* ACTION ITEM *
Your reply should be the records below, duplicated exactly, with any picture removed.

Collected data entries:
──────
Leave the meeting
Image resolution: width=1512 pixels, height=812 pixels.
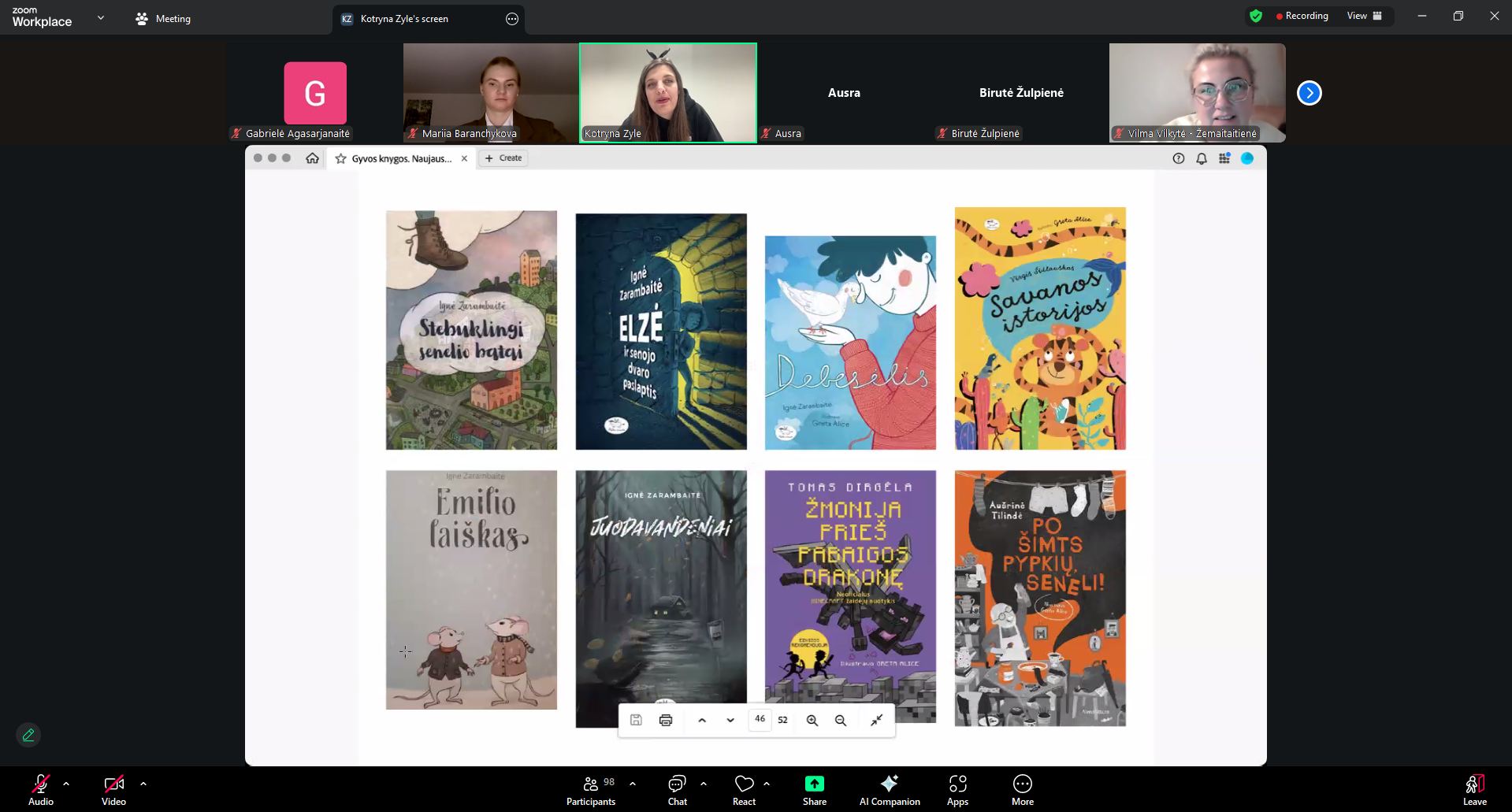(x=1474, y=790)
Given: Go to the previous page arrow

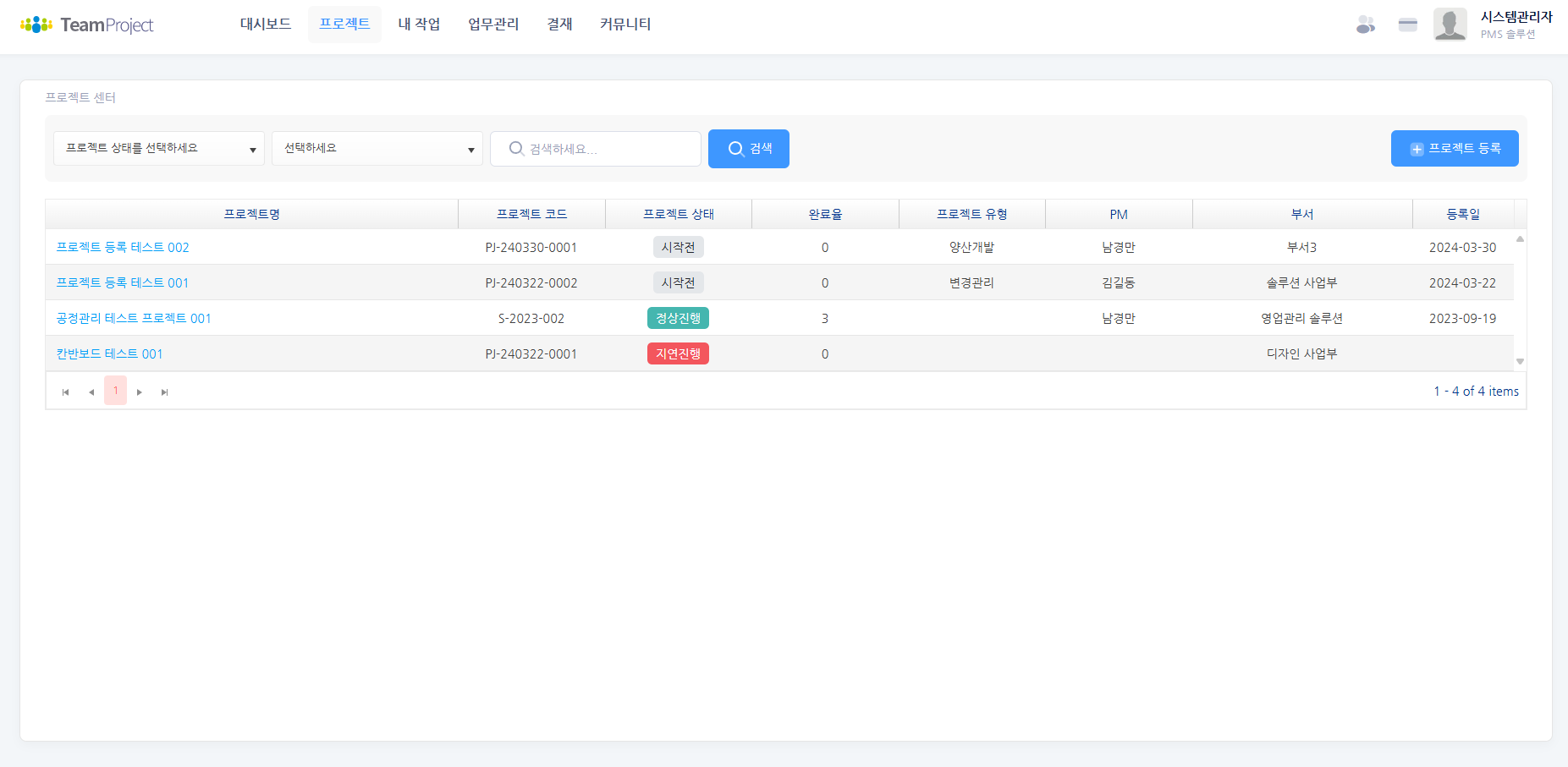Looking at the screenshot, I should [91, 392].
──────
* ANSWER TO THIS TASK *
Leave the meeting
Image resolution: width=1512 pixels, height=812 pixels.
(x=1474, y=790)
Given: Go to the previous page arrow

Looking at the screenshot, I should [91, 392].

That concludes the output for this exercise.